Lawrence Greenfield wrote:
>    From: Christopher Wong <[EMAIL PROTECTED]>
>    Date: Tue, 11 Sep 2001 17:56:08 -0400
>
>    [...]
>    Thanks. Does it slow down retries in the case of unsuccessful attempts?
>    Otherwise, it would be as vulnerable to password guessing as pwcheck
>    is. That weakness of pwcheck makes it practically useless: access to
>    its port is comparable to read access to /etc/shadow and must be
>    restricted accordingly. That makes pwcheck redundant.
>
> Please stop just rnadomly suggesting things.  The unix domain socket
> that is used by pwcheck/saslauthd can be protected to only the Cyrus
> user, preventing any other Unix user access to it, even if you do
> allow users to log into the system.
>
> Generally, /etc/shadow isn't there to stop on-line password guessing,
> it's to stop someone from downloading the crypts and running off-line
> dictionary attacks.
>
I think that Christopher's point is that someone with access to the pwcheck
socket could use it to mount a password attack, since pwcheck doesn't pause
after an unsuccessful login. In that sense it is true that "access to its
port is comparable to read access to /etc/shadow and must be restricted
accordingly". Access to the pwcheck port is only required for the Cyrus user
though, so there is no problem for a pwcheck daemon that correctly sets the
permissions for the socket.

>    On the other hand, if forking is unlimited then a user might use
>    saslauthd to guess numerous passwords in parallel. Consequently,
>    slowing down retries may not be enough. Could you explain how saslauthd
>    addresses these issues?
>
I don't know about saslauthd, but the approach I use in my Perl-based
pwcheck daemon is to use a preforking approach with a limit on the maximum
number of processes.

> The imapd process slows down on bad passwords, but nothing in the base
> code stops someone from opening large number of IMAP connections, but
> such an attack is very obvious.
>
For someone with access to the pwcheck socket imapd's behaviour is not
relevent (and Chris mentioned that his concern is access to the socket).
What matters is the behaviour of the pwcheck or saslauthd daemon.
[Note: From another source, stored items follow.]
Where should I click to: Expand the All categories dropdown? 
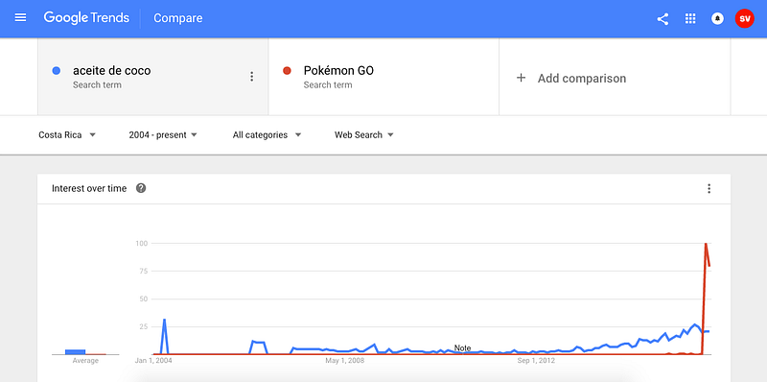pos(267,135)
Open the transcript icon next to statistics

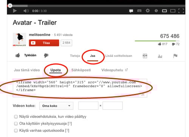tap(145, 56)
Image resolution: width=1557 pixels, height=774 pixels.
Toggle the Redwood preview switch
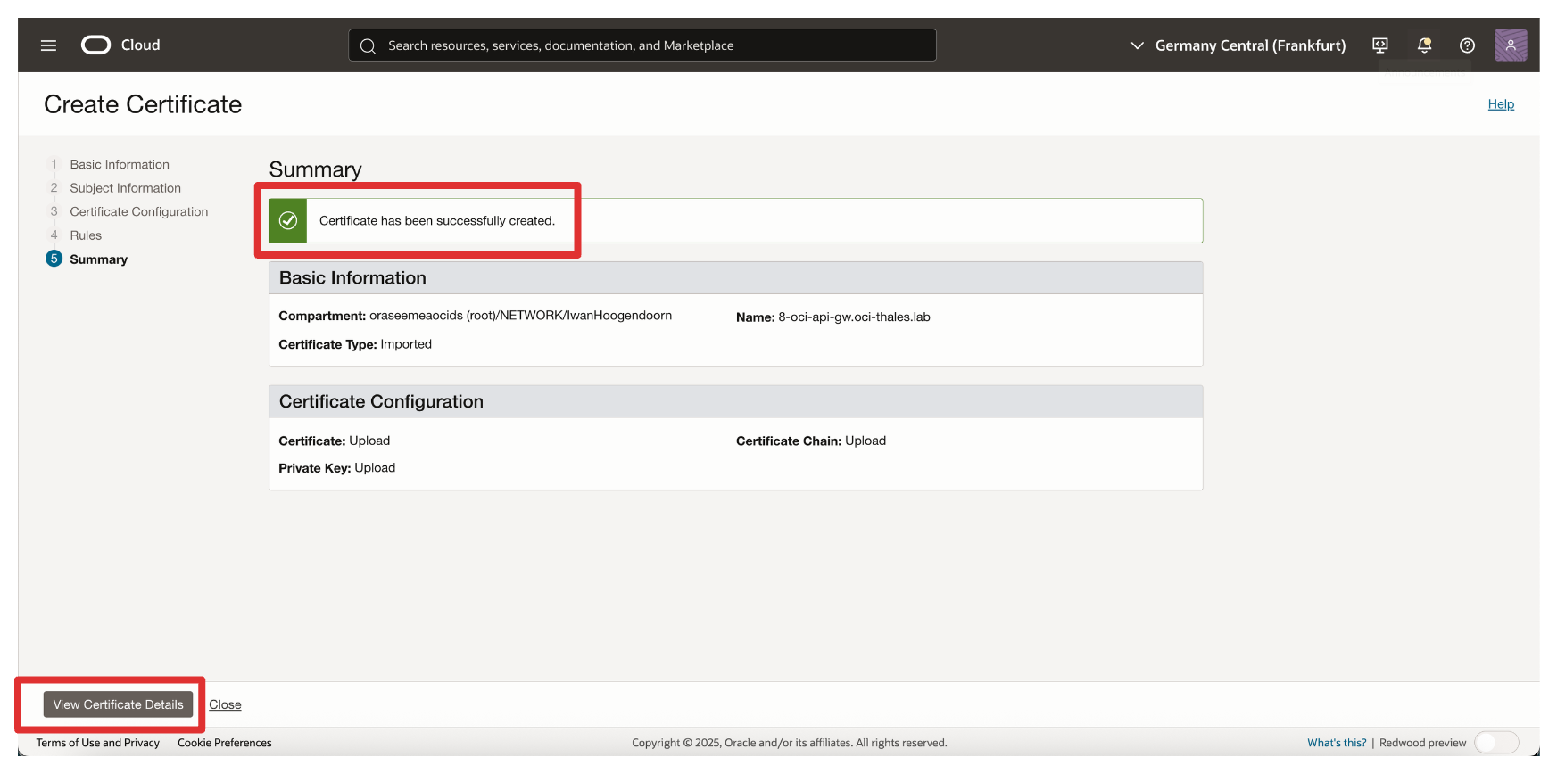point(1495,743)
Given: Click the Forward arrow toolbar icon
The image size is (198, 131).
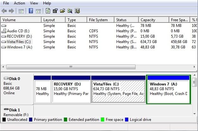Looking at the screenshot, I should click(11, 11).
Having said that, the argument that pwcheck is "practically useless" still
doesn't make sense. Access to the pwcheck socket can be restricted to the
Cyrus user, and as a unix socket it is only accessible if you have local
access to the machine. So if you have local access to the machine _and_
access to the Cyrus account, you can mount a password guessing attack on the
shadow file. Hardly a huge problem, although I think I will add a pause into
my preforking Perl daemon framework as a precaution. I'll announce this on
the list when it's done.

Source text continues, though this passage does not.